La pandemia del nuevo coronavirus ha sacado de su ostracismo a Taiwán, que ha desarrollado una gestión modélica de la crisis presentando un balance envidiable: apenas unos cientos de infectados y menos de una decena de muertes. Y todo ello a escasas millas náuticas de China continental y con miles de taiwaneses trabajando en la ciudad de Wuhan, repatriados parcialmente de forma escalonada. Ello ha generado una corriente de admiración y simpatía hacia Taipéi pues esto lo ha logrado sin necesidad de adoptar medidas drásticas ni lesivas ni para su gente ni para su economía. Dichos buenos resultados le han permitido también multiplicar su ayuda exterior, tanto en forma de donaciones de material médico y suministros como de intercambio de experiencias, incluso con países que no son aliados diplomáticos suyos como República Dominicana, Costa Rica, El Salvador o Panamá.

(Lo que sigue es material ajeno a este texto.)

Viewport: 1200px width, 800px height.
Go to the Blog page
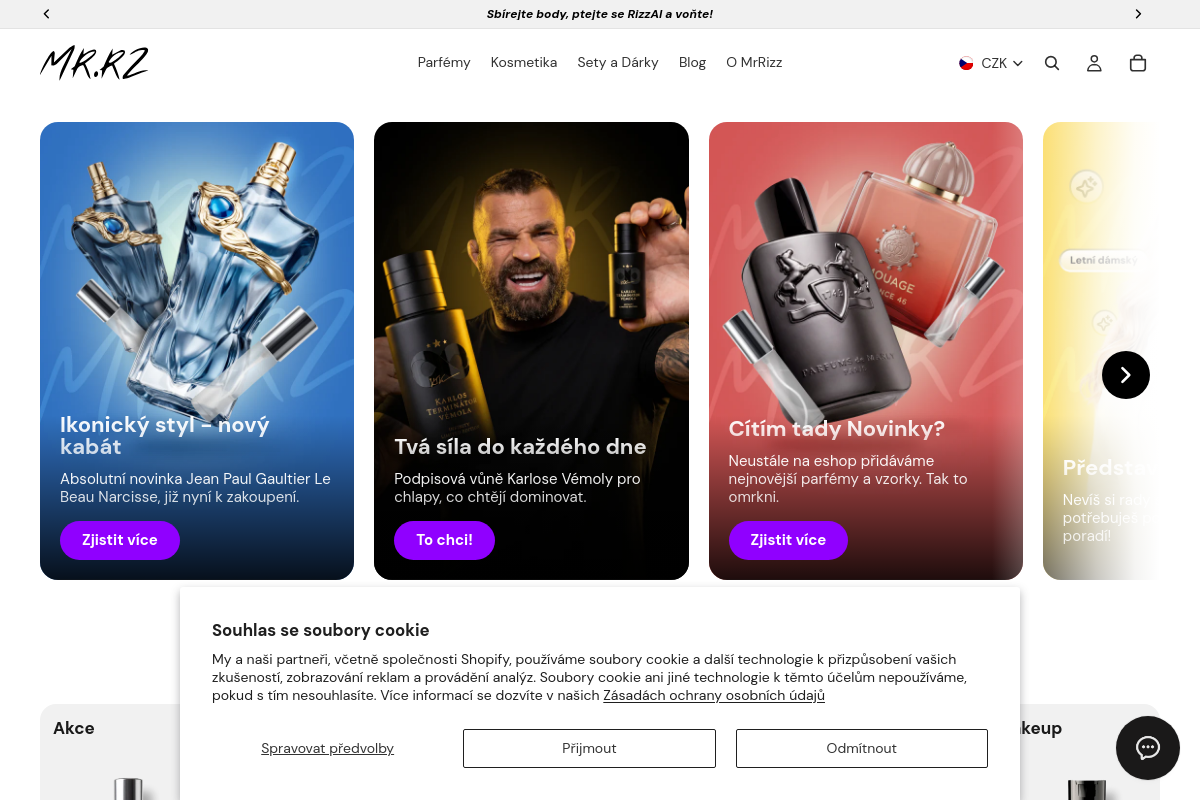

Y también con países europeos como la República Checa. La óptima gestión de la pandemia le está permitiendo recuperar y establecer nuevos lazos en un ámbito en el que no hacía sino retroceder de forma imparable.

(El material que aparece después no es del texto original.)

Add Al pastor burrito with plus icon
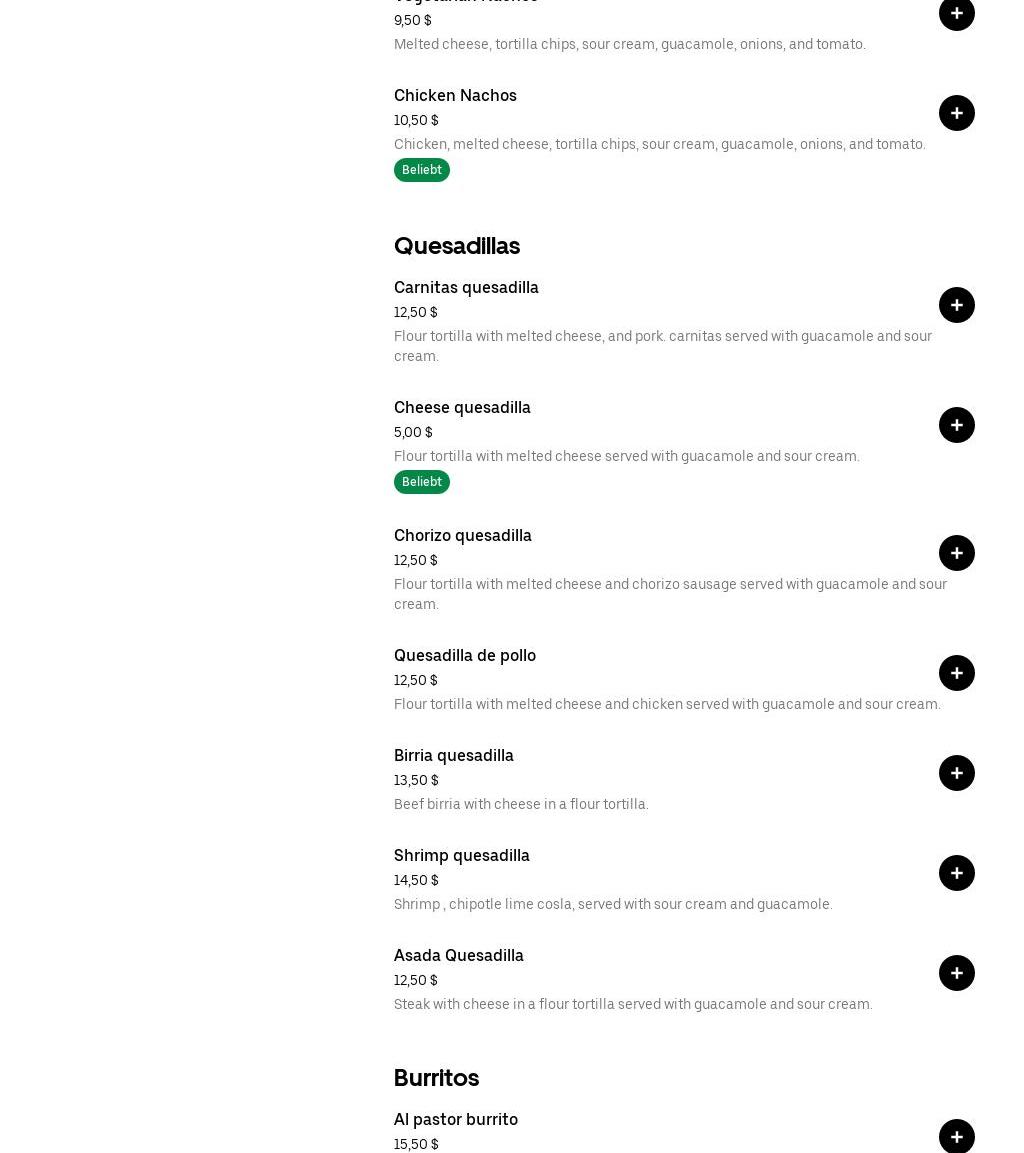This screenshot has width=1024, height=1153. (956, 1136)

La Covid-19 le ha permitido a Taiwán, en primer lugar, salir a flote de su aislamiento internacional, agravado por la política de Beijing de ejercer la máxima presión para que el soberanismo taiwanés volviera al redil del principio de “una sola China”, hoy día rechazado por la mayoría de los taiwaneses; en segundo lugar, denunciar su situación de forzada marginalidad especialmente en crisis de este tipo en las que su ausencia de determinados organismos internacionales tiene costes para todos: para su población, porque no tiene acceso a la información en similares condiciones a las de otros países, y también para la comunidad internacional, que se ve privada del conocimiento fluido y normalizado de sus experiencias. De ahí que sus autoridades carguen profundamente contra la OMS, que rechaza su participación porque tal como están las cosas en el sistema ONU ello depende de salvar el veto chino. Entre 2009 y 2016 fue posible esa participación a titulo de observador porque entonces había sintonía entre Taipéi y Beijing.
En este empeño, a Taiwán le es de mucha ayuda el creciente apoyo de la Administración Trump que desde el inicio de su mandato mostró la voluntad de reconsiderar las políticas establecidas desde los años setenta en relación a este asunto. A diario, la Casa Blanca, aun sin reconocer diplomáticamente a Taiwán, mete el dedo en el ojo de China con iniciativas y medidas que la sacan de quicio. Pero lo realmente importante del actual rebrote de la cuestión taiwanesa es que se ha debido en esencia a sus propios méritos, a una gestión brillante de una grave crisis que no solo le depara visibilidad y credibilidad sino también reconocimiento internacional.
Esta circunstancia puede condicionar aun más la eficiencia de la actual política taiwanesa de Beijing, rechazada mayoritariamente en la isla según las encuestas y objeto de críticas por su inflexibilidad y endurecimiento. Ahora también podría desatar una reacción en cadena haciéndole perder apoyos a nivel global.